Nous sommes partis des qualités sensibles de la chose, reçues sous le mode intentionnel dans nos sens ou recueillies dans les images puisées dans le « trésor de notre imagination ». Nous pouvons affiner nos observations, et même en faire apparaître d’autres par des expérimentations (nous verrons tout à l’heure ce qui rend possible ces perfectionnements des données sensibles). Dans chaque nouvelle donnée sensible la même opération sera effectuée, et de nouvelles notions seront déterminées comme correspondant à la nature de la chose : quel coton est employé, quelle sorte de teinture. Dans les choses de la nature, et non seulement dans les productions artificielles, on peut aussi avancer dans l’énumération des notions, à partir des qualités sensibles. Le père Pierre Rousselot, dans sa thèse sur L’intellectualisme de saint Thomas, donnait un exemple en zoologie :
Notifier le chameau par la couleur de son poil serait s’arrêter à un accident très extérieur ; décrire sa taille, sa physionomie, sa bosse, serait donner une bonne base de classification zoologique, mais il ne sera vraiment défini que lorsqu’on pourra nommer la complexion particulière qui contraint en lui la nature animale à telle espèce, en la déterminant à telle ou telle façon de sentir [9].
Saint Thomas distingue toujours soigneusement l’idéal – une connaissance de l’harmonie unifiante (intuition intellectuelle de l’essence) – et les concepts partiels, extérieurs, formés à partir des propriétés sensibles ; les définitions diverses prises à partir de plusieurs causes différentes sont du même ordre : il y a plusieurs définitions, « comme il y a plusieurs quiddités d’une même chose » (Commentaire des seconds analytiques , II, 7, 250 b) ; dans le De potentia nous trouvons, pour qualifier ces quiddités partielles, l’expression : « diversae similitudines imperfectae » (diverses ressemblances imparfaites : bien qu’imparfaites, ce sont cependant des ressemblances, des similitudes de la chose).
D’où proviennent nos erreurs ?
Avant de poursuivre l’analyse du fonctionnement de notre connaissance, nous pouvons déjà noter que les vérités dégagées ci-dessus permettent de comprendre comment se produit ce fâcheux obstacle au savoir qu’est l’erreur.
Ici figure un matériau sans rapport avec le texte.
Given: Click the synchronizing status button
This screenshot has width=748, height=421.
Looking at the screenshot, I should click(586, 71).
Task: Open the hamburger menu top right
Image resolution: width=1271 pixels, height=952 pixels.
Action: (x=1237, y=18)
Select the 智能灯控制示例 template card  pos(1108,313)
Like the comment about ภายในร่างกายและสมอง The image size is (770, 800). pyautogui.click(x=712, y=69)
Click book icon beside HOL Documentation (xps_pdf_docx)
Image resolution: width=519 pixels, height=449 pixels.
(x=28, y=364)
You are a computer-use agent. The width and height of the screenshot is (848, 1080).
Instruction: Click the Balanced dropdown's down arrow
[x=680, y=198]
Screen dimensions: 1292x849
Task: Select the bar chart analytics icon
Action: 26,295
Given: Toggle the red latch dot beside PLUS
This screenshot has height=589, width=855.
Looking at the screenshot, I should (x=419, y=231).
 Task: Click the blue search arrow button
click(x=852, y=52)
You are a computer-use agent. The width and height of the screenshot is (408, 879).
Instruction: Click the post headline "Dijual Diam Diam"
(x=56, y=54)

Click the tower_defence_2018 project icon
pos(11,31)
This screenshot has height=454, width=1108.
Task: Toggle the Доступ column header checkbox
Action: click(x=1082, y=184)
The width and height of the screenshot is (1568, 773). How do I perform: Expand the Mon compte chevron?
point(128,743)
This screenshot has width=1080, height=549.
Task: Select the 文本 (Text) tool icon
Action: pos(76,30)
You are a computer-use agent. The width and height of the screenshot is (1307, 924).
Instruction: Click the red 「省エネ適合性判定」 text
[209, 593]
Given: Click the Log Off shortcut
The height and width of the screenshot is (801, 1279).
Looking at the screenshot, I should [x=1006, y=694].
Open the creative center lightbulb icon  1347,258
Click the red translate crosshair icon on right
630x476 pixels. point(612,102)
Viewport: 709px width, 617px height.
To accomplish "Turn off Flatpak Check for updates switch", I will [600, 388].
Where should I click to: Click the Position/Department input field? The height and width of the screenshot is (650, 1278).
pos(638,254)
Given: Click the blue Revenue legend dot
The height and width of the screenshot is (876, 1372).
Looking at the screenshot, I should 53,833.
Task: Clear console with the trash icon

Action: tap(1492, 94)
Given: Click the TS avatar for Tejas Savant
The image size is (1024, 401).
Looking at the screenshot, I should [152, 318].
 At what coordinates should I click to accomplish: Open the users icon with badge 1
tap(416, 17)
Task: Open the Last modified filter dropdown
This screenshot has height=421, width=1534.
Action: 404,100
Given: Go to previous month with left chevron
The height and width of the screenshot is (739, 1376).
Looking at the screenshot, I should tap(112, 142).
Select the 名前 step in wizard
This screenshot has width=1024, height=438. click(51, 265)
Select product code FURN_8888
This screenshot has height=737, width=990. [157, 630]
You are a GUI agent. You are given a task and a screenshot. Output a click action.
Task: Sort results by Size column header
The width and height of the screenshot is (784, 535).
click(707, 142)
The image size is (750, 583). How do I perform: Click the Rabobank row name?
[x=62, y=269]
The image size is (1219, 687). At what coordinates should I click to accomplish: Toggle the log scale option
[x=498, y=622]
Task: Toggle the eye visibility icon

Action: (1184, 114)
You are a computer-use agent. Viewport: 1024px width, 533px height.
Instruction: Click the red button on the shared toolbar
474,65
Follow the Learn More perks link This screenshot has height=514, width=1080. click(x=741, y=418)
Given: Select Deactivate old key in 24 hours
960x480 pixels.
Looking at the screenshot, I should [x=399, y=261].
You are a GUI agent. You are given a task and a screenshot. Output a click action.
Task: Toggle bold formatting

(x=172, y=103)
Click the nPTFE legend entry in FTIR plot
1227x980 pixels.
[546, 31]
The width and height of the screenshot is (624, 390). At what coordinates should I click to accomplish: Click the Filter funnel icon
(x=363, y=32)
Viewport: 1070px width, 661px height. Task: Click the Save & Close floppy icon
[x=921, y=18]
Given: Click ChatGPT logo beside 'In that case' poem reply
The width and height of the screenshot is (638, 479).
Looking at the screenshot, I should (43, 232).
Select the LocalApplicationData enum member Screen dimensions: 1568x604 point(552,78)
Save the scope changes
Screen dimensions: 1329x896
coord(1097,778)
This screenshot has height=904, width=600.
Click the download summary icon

Si une quiddité partielle est prise pour une connaissance intégrale, par ignorance de ses limites ou refus de les reconnaître, on croit savoir et on se trompe. Depuis Socrate la philosophie enseigne qu’il faut toujours situer ce qu’on sait, et qu’il est préférable d’ignorer plutôt que de croire que des notions insuffisantes sont des savoirs parfaitement achevés, définitifs. Socrate discutait avec les Athéniens, dans les rues et sur l’Agora, pour chercher avec eux quelle est la nature exacte, complète, de telle ou telle réalité (le courage, la piété, etc.) ; tout le monde connaît son affirmation célèbre : « Je sais que je ne sais rien ». C’était la proclamation de la limitation de tout savoir, et l’invitation à ne pas oublier notre condition humaine réelle…
Si on est « idéaliste », croyant tirer les idées de son esprit, on est enclin, inévitablement, à s’estimer savant par soi-même, voire omniscient. La philosophie réaliste invite à l’humilité et à la modestie. Aristote et saint Thomas sont des penseurs humbles, ouverts à la découverte des êtres.
Les progrès des sciences et la « cogitative »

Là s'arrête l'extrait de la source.